Your task
In the passage on eating local food abroad, copy word for word the part from "One problem with" to "restaurants of the world.".

Given text
One problem with living in a ''global village'' (as Marshall McLuhan so succinctly defined our world) is that eventually regional and ethnic differences begin to fade away, and a sort of one-world grayness sets in. Standardization and conformity become the name of the game as the world becomes one big Holiday Inn, a happy-go-lucky package trip for the unadventurous tourists of the world. This sameness has afflicted airlines, hotels, ships; but worst of all, it's run rampant and unchecked throughout the restaurants of the world.

Here in Los Angeles, we're blessed with a virtual mini-universe of ethnic restaurants, each of them passing a particular foreign cuisine through the intensifying filter of the immigrant experience in America. In other words, what we eat here is food as people remember the cuisine they grew up with in their native lands, altered through the use of American ingredients, cooking techniques and tastes. Which is why, when I'm abroad, I like to find out how the dishes I've been eating here for so many years are cooked over there, what they're really like at the source. But what I've discovered is that finding the source is a heck of a lot tougher than you'd imagine.

Some years ago, for instance, I went on a trip to Taiwan. I figured I'd finally get a chance to find out what Chinese food is all about. I told this to my guide, who looked at me like I was crazy. ''We have very good Chinese food here,'' he told me, ''the best in the world. But we also have the best food from many countries. I will prove it to you.'' For days after, he took me to American restaurants (which means steak, steak and more steak), German restaurants and British restaurants; the only way I got to eat Chinese food was by sneaking out when he wasn't around.

Trying to eat native food in Hawaii can be even more difficult. Hawaii is the land of surf 'n' turf, where the indigenous cooking is viewed with a sort of mild disdain. Apparently, the only Hawaiian dish that's been approved by the tourist bureau is mahi mahi, a mild fish that regularly appears on steakhouse menus. Restaurants that serve poi, lomi lomi salmon, kalua pig and so forth are rarer than proverbial hen's teeth. Hawaii has become proof positive of the corollary to the old expression of ''A tourist is someone who travels 5,000 miles to have his picture taken in front of his car.'' The corollary is ''A tourist is someone who travels 10,000 miles to eat the exact same food he eats at home.''

The final proof of all this can be found on the island of Jamaica, where the local food has virtually vanished from public view. Here in Los Angeles, you can find good Jamaican food at places like Cha Cha Cha, Bamboo and Prado. But down Jamaica way, they've determined that tourists aren't especially interested in curried goat, or in ackee and saltfish.

Recorded data
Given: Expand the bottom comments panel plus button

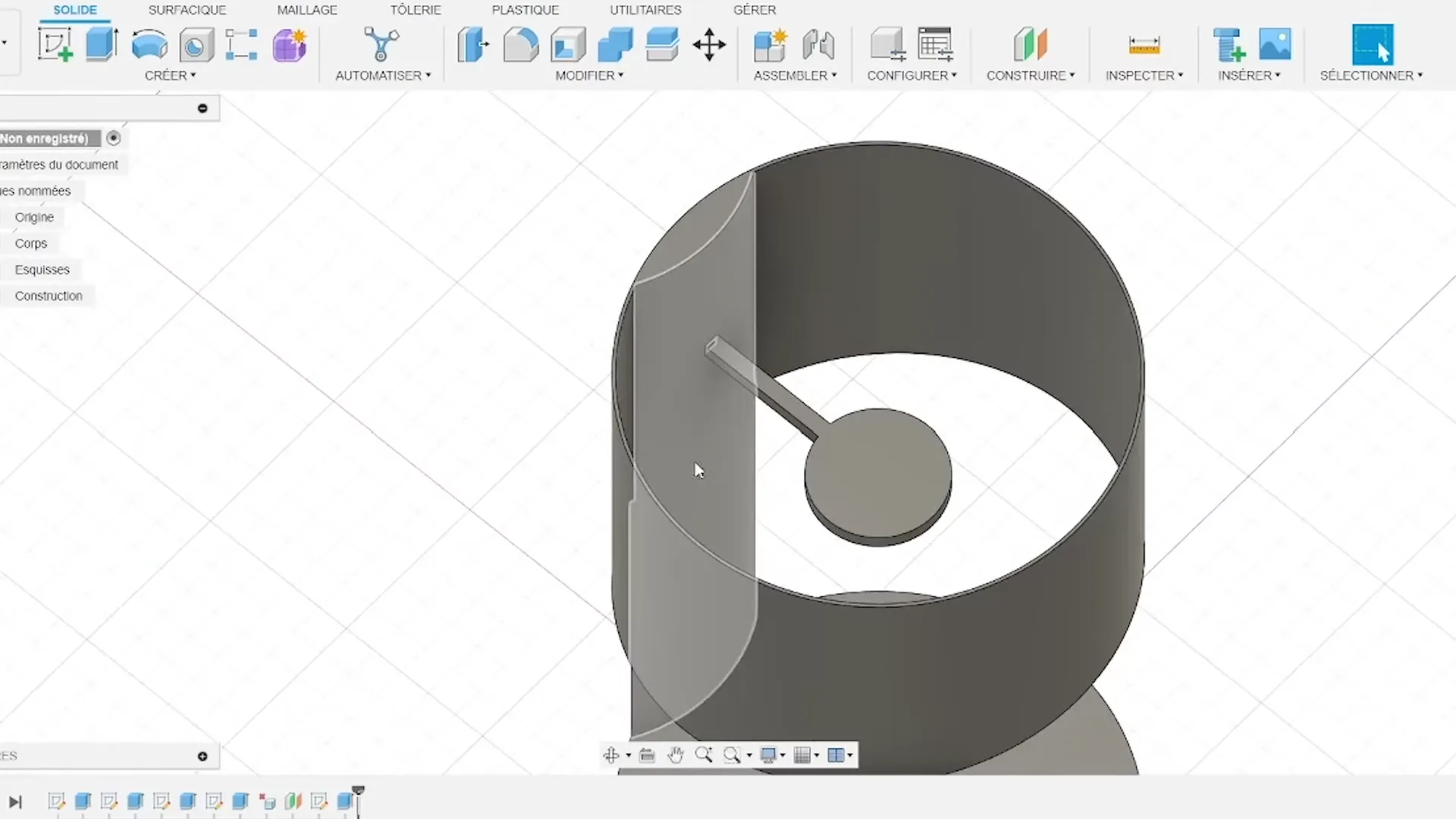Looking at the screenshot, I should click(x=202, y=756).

---

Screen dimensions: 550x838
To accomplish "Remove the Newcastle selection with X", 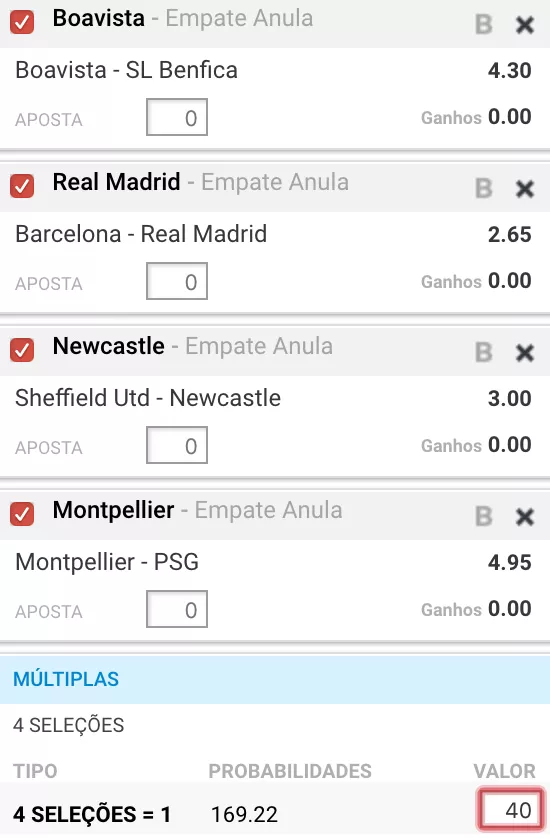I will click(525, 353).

Answer to the exercise
One problem with living in a ''global village'' (as Marshall McLuhan so succinctly defined our world) is that eventually regional and ethnic differences begin to fade away, and a sort of one-world grayness sets in. Standardization and conformity become the name of the game as the world becomes one big Holiday Inn, a happy-go-lucky package trip for the unadventurous tourists of the world. This sameness has afflicted airlines, hotels, ships; but worst of all, it's run rampant and unchecked throughout the restaurants of the world.